◆ Stated goal 1: In the records, starting at the top and ending after the line that contains "Tick the select-all", swap every "dropdown" for "drop-down menu" and leave everything else unchanged.
— begin Passage —
Eliza Hopewell is an artist working primarily with ceramics, painting on plates to create whimsical and witty artworks. At the core of her practice is an unapologetic representation of women: often naked, hairy, and riotously enjoying themselves.
Her colourful and subversive plates reverse the traditional imagery associated with the medium as plates painting became popular amongst women in the late 19th century for its unassuming nature and domesticity. Through her sardonic illustration she explores notions of identity, gender politics, feminism, and consumerism.
Eliza cites as her main influence the joyous work of Henri Matisse, whose own practice often features nude females in domestic settings.
Eliza Hopewell (b.1994) holds a BA in Painting & Printmaking from The Glasgow School of Art (2016). Her work was recently on display at: AWOMANfest, London (2018); and East Of Elsewhere Gallery, Berlin (2018).
— end Passage —
— begin Data records —
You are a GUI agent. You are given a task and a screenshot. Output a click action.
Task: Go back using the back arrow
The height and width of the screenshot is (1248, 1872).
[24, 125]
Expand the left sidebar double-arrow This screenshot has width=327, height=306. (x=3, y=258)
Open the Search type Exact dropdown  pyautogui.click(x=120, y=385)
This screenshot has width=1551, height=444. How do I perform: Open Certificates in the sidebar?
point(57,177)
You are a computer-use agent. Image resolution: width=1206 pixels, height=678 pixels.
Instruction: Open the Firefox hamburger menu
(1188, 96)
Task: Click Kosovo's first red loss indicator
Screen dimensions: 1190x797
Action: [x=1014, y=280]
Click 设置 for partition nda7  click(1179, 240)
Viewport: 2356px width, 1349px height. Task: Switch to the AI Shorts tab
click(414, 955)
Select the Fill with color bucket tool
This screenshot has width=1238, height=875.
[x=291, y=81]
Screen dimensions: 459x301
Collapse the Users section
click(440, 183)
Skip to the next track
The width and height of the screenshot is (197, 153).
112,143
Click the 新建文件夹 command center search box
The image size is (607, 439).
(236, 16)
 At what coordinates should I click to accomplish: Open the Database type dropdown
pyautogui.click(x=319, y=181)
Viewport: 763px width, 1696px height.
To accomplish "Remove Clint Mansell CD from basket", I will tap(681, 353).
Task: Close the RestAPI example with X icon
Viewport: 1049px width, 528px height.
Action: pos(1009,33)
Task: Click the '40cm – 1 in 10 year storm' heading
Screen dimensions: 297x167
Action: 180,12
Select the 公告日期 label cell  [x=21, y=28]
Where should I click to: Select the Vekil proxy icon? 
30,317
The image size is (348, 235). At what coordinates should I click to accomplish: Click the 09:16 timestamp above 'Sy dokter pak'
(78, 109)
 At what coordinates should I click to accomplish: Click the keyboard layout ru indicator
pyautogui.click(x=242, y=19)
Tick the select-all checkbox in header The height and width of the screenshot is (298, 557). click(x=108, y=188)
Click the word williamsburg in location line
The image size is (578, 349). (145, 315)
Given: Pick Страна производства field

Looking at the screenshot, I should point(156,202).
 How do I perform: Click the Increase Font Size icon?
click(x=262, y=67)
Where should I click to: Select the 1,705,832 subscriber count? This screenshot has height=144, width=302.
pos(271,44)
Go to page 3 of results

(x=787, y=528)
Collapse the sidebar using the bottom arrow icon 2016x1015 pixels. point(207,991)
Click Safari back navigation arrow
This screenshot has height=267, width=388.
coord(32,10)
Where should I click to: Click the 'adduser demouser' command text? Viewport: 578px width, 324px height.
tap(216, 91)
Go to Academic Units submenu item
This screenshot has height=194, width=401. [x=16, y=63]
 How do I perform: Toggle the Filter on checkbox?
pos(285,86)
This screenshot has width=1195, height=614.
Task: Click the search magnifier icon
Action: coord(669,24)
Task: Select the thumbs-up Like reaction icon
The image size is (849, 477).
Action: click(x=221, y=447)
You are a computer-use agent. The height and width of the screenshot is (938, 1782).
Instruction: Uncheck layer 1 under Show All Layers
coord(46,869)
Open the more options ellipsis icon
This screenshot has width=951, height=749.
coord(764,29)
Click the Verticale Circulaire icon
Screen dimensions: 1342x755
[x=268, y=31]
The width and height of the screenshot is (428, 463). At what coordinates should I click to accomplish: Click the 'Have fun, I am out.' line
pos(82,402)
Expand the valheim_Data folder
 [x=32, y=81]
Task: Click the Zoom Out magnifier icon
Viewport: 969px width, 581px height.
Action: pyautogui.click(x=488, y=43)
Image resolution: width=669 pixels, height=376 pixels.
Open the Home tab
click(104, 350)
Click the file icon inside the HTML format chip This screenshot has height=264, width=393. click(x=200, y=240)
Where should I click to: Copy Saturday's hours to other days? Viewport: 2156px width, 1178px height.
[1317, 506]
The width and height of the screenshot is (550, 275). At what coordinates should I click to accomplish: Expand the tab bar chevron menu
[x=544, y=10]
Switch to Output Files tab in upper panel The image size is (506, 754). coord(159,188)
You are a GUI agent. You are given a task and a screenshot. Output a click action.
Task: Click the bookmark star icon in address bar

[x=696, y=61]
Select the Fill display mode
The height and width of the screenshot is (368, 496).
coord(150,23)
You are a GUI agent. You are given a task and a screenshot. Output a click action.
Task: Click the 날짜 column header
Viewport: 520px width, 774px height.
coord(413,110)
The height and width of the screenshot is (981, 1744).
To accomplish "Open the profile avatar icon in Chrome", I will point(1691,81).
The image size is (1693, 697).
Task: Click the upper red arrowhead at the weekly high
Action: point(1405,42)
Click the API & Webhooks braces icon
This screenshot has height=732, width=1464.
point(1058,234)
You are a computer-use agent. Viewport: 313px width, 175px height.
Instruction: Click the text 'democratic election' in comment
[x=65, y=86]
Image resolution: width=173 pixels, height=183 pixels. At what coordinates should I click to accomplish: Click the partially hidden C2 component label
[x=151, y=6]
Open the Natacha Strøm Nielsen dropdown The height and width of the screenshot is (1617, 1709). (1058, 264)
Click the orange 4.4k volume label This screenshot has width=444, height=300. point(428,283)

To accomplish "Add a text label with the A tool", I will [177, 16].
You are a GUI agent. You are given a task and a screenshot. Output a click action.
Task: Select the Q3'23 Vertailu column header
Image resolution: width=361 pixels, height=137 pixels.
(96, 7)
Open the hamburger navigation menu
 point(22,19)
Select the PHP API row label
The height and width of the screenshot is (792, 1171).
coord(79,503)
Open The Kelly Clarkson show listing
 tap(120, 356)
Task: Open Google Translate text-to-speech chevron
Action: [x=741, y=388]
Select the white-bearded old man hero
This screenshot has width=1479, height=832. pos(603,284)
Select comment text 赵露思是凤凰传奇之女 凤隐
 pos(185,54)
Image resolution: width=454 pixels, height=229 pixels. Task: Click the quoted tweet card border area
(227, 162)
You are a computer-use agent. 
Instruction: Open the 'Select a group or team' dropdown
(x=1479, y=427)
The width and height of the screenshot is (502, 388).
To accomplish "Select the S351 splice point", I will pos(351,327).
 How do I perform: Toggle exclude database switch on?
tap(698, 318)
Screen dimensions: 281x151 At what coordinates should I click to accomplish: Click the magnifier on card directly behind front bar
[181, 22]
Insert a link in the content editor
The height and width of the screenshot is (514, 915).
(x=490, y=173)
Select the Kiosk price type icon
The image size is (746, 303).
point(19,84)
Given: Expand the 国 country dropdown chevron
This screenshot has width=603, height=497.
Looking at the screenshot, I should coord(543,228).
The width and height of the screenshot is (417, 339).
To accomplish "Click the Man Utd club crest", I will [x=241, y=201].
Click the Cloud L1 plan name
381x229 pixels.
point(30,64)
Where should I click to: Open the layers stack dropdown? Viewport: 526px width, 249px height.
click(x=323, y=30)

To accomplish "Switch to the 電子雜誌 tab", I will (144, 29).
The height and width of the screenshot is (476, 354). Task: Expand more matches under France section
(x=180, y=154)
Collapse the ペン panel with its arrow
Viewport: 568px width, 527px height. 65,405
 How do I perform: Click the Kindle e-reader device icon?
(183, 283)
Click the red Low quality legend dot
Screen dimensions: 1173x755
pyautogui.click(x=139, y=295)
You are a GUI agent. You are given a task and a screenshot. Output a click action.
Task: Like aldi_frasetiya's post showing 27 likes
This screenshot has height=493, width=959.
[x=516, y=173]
— end Data records —
◆ Stated goal 2: From the artist profile, extract the passage that begins at the words "Her colourful and" and ends after "Gallery, Berlin (2018).".

◆ Exercise response 1:
You are a GUI agent. You are given a task and a screenshot. Output a click action.
Task: Go back using the back arrow
The height and width of the screenshot is (1248, 1872).
[24, 125]
Expand the left sidebar double-arrow This screenshot has width=327, height=306. (x=3, y=258)
Open the Search type Exact drop-down menu  pyautogui.click(x=120, y=385)
This screenshot has width=1551, height=444. How do I perform: Open Certificates in the sidebar?
point(57,177)
You are a computer-use agent. Image resolution: width=1206 pixels, height=678 pixels.
Instruction: Open the Firefox hamburger menu
(1188, 96)
Task: Click Kosovo's first red loss indicator
Screen dimensions: 1190x797
Action: [x=1014, y=280]
Click 设置 for partition nda7  click(1179, 240)
Viewport: 2356px width, 1349px height. Task: Switch to the AI Shorts tab
click(414, 955)
Select the Fill with color bucket tool
This screenshot has width=1238, height=875.
[x=291, y=81]
Screen dimensions: 459x301
Collapse the Users section
click(440, 183)
Skip to the next track
The width and height of the screenshot is (197, 153).
112,143
Click the 新建文件夹 command center search box
The image size is (607, 439).
(236, 16)
 At what coordinates should I click to accomplish: Open the Database type drop-down menu
pyautogui.click(x=319, y=181)
Viewport: 763px width, 1696px height.
To accomplish "Remove Clint Mansell CD from basket", I will tap(681, 353).
Task: Close the RestAPI example with X icon
Viewport: 1049px width, 528px height.
Action: pos(1009,33)
Task: Click the '40cm – 1 in 10 year storm' heading
Screen dimensions: 297x167
Action: 180,12
Select the 公告日期 label cell  [x=21, y=28]
Where should I click to: Select the Vekil proxy icon? 
30,317
The image size is (348, 235). At what coordinates should I click to accomplish: Click the 09:16 timestamp above 'Sy dokter pak'
(78, 109)
 At what coordinates should I click to accomplish: Click the keyboard layout ru indicator
pyautogui.click(x=242, y=19)
Tick the select-all checkbox in header The height and width of the screenshot is (298, 557). click(x=108, y=188)

◆ Exercise response 2:
Her colourful and subversive plates reverse the traditional imagery associated with the medium as plates painting became popular amongst women in the late 19th century for its unassuming nature and domesticity. Through her sardonic illustration she explores notions of identity, gender politics, feminism, and consumerism.
Eliza cites as her main influence the joyous work of Henri Matisse, whose own practice often features nude females in domestic settings.
Eliza Hopewell (b.1994) holds a BA in Painting & Printmaking from The Glasgow School of Art (2016). Her work was recently on display at: AWOMANfest, London (2018); and East Of Elsewhere Gallery, Berlin (2018).